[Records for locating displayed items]
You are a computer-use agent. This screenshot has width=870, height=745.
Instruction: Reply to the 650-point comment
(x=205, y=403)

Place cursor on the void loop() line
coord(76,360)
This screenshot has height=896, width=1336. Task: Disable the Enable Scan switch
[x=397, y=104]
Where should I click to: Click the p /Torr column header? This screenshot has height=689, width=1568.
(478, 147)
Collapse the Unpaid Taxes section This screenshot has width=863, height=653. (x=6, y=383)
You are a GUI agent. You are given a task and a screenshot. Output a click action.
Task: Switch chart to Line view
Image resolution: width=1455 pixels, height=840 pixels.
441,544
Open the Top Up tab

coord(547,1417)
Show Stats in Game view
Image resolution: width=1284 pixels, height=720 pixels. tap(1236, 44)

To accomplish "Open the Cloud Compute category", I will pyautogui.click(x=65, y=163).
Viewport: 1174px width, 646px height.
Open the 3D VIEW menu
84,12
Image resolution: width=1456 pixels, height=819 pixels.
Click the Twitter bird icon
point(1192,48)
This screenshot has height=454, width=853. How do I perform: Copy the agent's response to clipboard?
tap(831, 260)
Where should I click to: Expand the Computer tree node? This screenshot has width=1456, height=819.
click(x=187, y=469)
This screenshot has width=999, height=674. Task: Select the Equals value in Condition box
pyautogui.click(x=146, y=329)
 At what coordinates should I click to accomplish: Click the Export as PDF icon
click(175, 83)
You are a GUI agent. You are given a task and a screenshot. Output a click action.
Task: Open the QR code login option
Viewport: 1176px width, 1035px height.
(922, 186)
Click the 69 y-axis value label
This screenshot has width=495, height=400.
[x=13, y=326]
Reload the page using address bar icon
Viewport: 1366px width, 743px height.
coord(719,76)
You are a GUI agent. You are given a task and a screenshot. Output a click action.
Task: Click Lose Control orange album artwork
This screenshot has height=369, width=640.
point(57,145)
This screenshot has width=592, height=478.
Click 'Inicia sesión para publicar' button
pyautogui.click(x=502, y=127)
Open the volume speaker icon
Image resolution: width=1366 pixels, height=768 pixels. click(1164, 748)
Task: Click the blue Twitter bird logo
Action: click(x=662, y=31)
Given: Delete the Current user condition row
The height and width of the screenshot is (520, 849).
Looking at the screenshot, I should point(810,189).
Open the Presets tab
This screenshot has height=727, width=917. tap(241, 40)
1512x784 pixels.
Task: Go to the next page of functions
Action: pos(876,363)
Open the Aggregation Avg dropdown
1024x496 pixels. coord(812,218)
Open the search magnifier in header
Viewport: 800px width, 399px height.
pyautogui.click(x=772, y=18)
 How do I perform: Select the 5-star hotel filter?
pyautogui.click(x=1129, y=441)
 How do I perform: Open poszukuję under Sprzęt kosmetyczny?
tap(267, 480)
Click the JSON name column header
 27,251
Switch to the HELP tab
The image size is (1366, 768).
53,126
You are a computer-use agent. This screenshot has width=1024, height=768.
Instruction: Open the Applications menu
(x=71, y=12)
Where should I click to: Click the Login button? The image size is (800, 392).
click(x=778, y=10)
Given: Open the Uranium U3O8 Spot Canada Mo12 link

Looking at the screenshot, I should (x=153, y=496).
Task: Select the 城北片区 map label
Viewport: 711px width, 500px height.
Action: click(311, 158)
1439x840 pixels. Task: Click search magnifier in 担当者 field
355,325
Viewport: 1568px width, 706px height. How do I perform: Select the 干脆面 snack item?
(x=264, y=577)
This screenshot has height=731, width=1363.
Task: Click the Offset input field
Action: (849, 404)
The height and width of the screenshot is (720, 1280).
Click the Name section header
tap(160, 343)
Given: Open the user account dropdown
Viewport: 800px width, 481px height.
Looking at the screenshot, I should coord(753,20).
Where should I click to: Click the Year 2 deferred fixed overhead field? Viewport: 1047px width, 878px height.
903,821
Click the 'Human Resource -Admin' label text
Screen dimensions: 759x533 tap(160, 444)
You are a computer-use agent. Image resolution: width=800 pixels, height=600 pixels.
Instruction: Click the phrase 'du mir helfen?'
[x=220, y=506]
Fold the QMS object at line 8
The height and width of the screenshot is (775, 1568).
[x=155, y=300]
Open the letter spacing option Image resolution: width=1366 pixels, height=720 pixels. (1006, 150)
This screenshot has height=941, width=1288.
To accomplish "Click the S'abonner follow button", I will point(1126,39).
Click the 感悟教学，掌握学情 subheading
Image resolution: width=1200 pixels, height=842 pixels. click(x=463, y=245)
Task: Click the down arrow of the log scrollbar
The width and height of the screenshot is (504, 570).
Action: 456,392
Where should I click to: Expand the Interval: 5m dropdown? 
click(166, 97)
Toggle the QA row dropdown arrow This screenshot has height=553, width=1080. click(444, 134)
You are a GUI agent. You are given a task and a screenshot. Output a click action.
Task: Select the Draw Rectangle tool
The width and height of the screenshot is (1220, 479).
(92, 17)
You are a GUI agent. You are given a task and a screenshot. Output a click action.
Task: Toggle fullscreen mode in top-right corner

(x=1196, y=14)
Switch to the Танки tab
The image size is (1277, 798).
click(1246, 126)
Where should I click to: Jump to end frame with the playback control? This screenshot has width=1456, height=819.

> Your instructions:
Reproduce all of the lines above word for word.

> Task answer:
You are a computer-use agent. This screenshot has width=870, height=745.
Instruction: Reply to the 650-point comment
(x=205, y=403)

Place cursor on the void loop() line
coord(76,360)
This screenshot has height=896, width=1336. Task: Disable the Enable Scan switch
[x=397, y=104]
Where should I click to: Click the p /Torr column header? This screenshot has height=689, width=1568.
(478, 147)
Collapse the Unpaid Taxes section This screenshot has width=863, height=653. (x=6, y=383)
You are a GUI agent. You are given a task and a screenshot. Output a click action.
Task: Switch chart to Line view
Image resolution: width=1455 pixels, height=840 pixels.
441,544
Open the Top Up tab

coord(547,1417)
Show Stats in Game view
Image resolution: width=1284 pixels, height=720 pixels. tap(1236, 44)

To accomplish "Open the Cloud Compute category", I will pyautogui.click(x=65, y=163).
Viewport: 1174px width, 646px height.
Open the 3D VIEW menu
84,12
Image resolution: width=1456 pixels, height=819 pixels.
Click the Twitter bird icon
point(1192,48)
This screenshot has height=454, width=853. How do I perform: Copy the agent's response to clipboard?
tap(831, 260)
Where should I click to: Expand the Computer tree node? This screenshot has width=1456, height=819.
click(x=187, y=469)
This screenshot has width=999, height=674. Task: Select the Equals value in Condition box
pyautogui.click(x=146, y=329)
 At what coordinates should I click to accomplish: Click the Export as PDF icon
click(175, 83)
You are a GUI agent. You are given a task and a screenshot. Output a click action.
Task: Open the QR code login option
Viewport: 1176px width, 1035px height.
(922, 186)
Click the 69 y-axis value label
This screenshot has width=495, height=400.
[x=13, y=326]
Reload the page using address bar icon
Viewport: 1366px width, 743px height.
coord(719,76)
You are a GUI agent. You are given a task and a screenshot. Output a click action.
Task: Click Lose Control orange album artwork
This screenshot has height=369, width=640.
point(57,145)
This screenshot has width=592, height=478.
Click 'Inicia sesión para publicar' button
pyautogui.click(x=502, y=127)
Open the volume speaker icon
Image resolution: width=1366 pixels, height=768 pixels. click(1164, 748)
Task: Click the blue Twitter bird logo
Action: click(x=662, y=31)
Given: Delete the Current user condition row
The height and width of the screenshot is (520, 849).
Looking at the screenshot, I should point(810,189).
Open the Presets tab
This screenshot has height=727, width=917. tap(241, 40)
1512x784 pixels.
Task: Go to the next page of functions
Action: pos(876,363)
Open the Aggregation Avg dropdown
1024x496 pixels. coord(812,218)
Open the search magnifier in header
Viewport: 800px width, 399px height.
pyautogui.click(x=772, y=18)
 How do I perform: Select the 5-star hotel filter?
pyautogui.click(x=1129, y=441)
 How do I perform: Open poszukuję under Sprzęt kosmetyczny?
tap(267, 480)
Click the JSON name column header
 27,251
Switch to the HELP tab
The image size is (1366, 768).
53,126
You are a computer-use agent. This screenshot has width=1024, height=768.
Instruction: Open the Applications menu
(x=71, y=12)
Where should I click to: Click the Login button? The image size is (800, 392).
click(x=778, y=10)
Given: Open the Uranium U3O8 Spot Canada Mo12 link

Looking at the screenshot, I should (x=153, y=496).
Task: Select the 城北片区 map label
Viewport: 711px width, 500px height.
Action: click(311, 158)
1439x840 pixels. Task: Click search magnifier in 担当者 field
355,325
Viewport: 1568px width, 706px height. How do I perform: Select the 干脆面 snack item?
(x=264, y=577)
This screenshot has height=731, width=1363.
Task: Click the Offset input field
Action: (849, 404)
The height and width of the screenshot is (720, 1280).
Click the Name section header
tap(160, 343)
Given: Open the user account dropdown
Viewport: 800px width, 481px height.
Looking at the screenshot, I should coord(753,20).
Where should I click to: Click the Year 2 deferred fixed overhead field? Viewport: 1047px width, 878px height.
903,821
Click the 'Human Resource -Admin' label text
Screen dimensions: 759x533 tap(160, 444)
You are a computer-use agent. Image resolution: width=800 pixels, height=600 pixels.
Instruction: Click the phrase 'du mir helfen?'
[x=220, y=506]
Fold the QMS object at line 8
The height and width of the screenshot is (775, 1568).
[x=155, y=300]
Open the letter spacing option Image resolution: width=1366 pixels, height=720 pixels. (1006, 150)
This screenshot has height=941, width=1288.
To accomplish "Click the S'abonner follow button", I will point(1126,39).
Click the 感悟教学，掌握学情 subheading
Image resolution: width=1200 pixels, height=842 pixels. click(x=463, y=245)
Task: Click the down arrow of the log scrollbar
The width and height of the screenshot is (504, 570).
Action: 456,392
Where should I click to: Expand the Interval: 5m dropdown? 
click(166, 97)
Toggle the QA row dropdown arrow This screenshot has height=553, width=1080. click(444, 134)
You are a GUI agent. You are given a task and a screenshot. Output a click action.
Task: Select the Draw Rectangle tool
The width and height of the screenshot is (1220, 479).
(92, 17)
You are a GUI agent. You are given a task and a screenshot. Output a click action.
Task: Toggle fullscreen mode in top-right corner

(x=1196, y=14)
Switch to the Танки tab
The image size is (1277, 798).
click(1246, 126)
Where should I click to: Jump to end frame with the playback control? This screenshot has width=1456, height=819.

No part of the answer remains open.